Zu den charakteristischen Punkten eines Objektivs gehören neben dem Brennpunkt die Nodalpunkte, aber was ist überhaupt ein Nodalpunkt, wo liegt er und warum ist es wichtig, das zu wissen? Wenn vom Nodalpunkt gesprochen wird, ist fast immer der parallaxfreie Drehpunkt gemeint, um den man die Kamera bei einer Panorama-Aufnahme drehen muss. Dieser Punkt hat aber überhaupt nichts mit dem Nodalpunkt zu tun – oder vielmehr den Nodalpunkten, denn es gibt deren zwei. Was es mit diesen Punkten wirklich auf sich hat, klärt ein weiterer Artikel aus der Reihe „Wissen“. (Wer wissen will, wo der parallaxfreie Drehpunkt wirklich liegt, muss auf die nächste Ausgabe warten.)

Die Motivklingel war gestern; die RoboCams der Zukunft entstehen schon heute in den Bastelkellern ambitionierter Amateure und dringen in Bereiche vor, die so noch kein Fotograf gesehen hat. Eine neue Folge von „So fotografieren wir morgen“ handelt von suborbitalen Ballonsonden und Mikro-Drohnen.

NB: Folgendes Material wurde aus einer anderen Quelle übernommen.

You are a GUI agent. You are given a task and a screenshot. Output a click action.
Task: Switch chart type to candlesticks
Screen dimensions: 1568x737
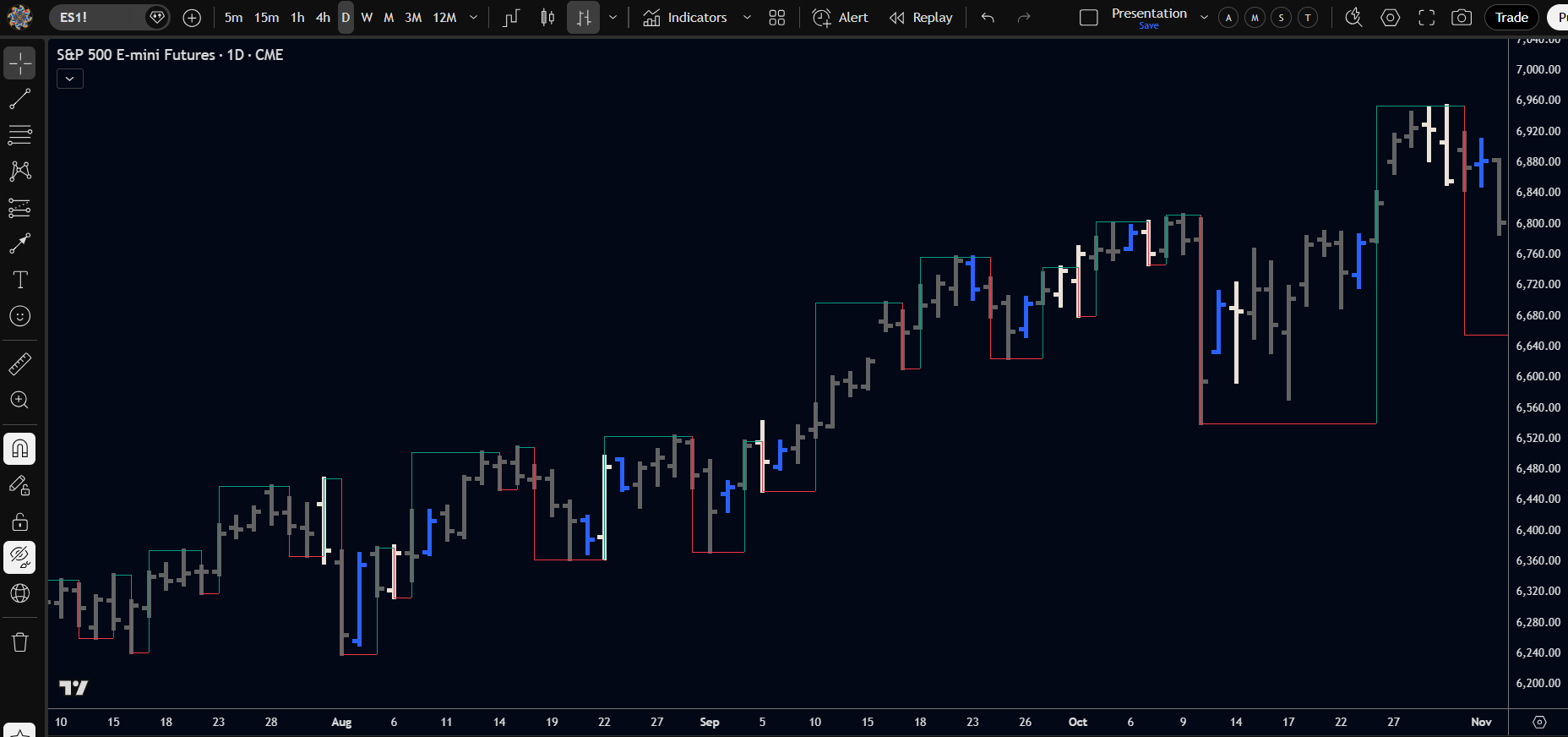tap(547, 18)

Mit dem mecablitz 58 AF-2 digital hat Metz eine behutsam überarbeitete Neuauflage seines bisherigen Topmodells unter den Kompaktblitzen herausgebracht. mjh hat die Nikon-kompatible Version des mecablitz getestet.

Das fotoMAGAZIN 2/2011 ist ab heute am Kiosk zu finden; die Abonnenten haben diese Ausgabe vermutlich schon.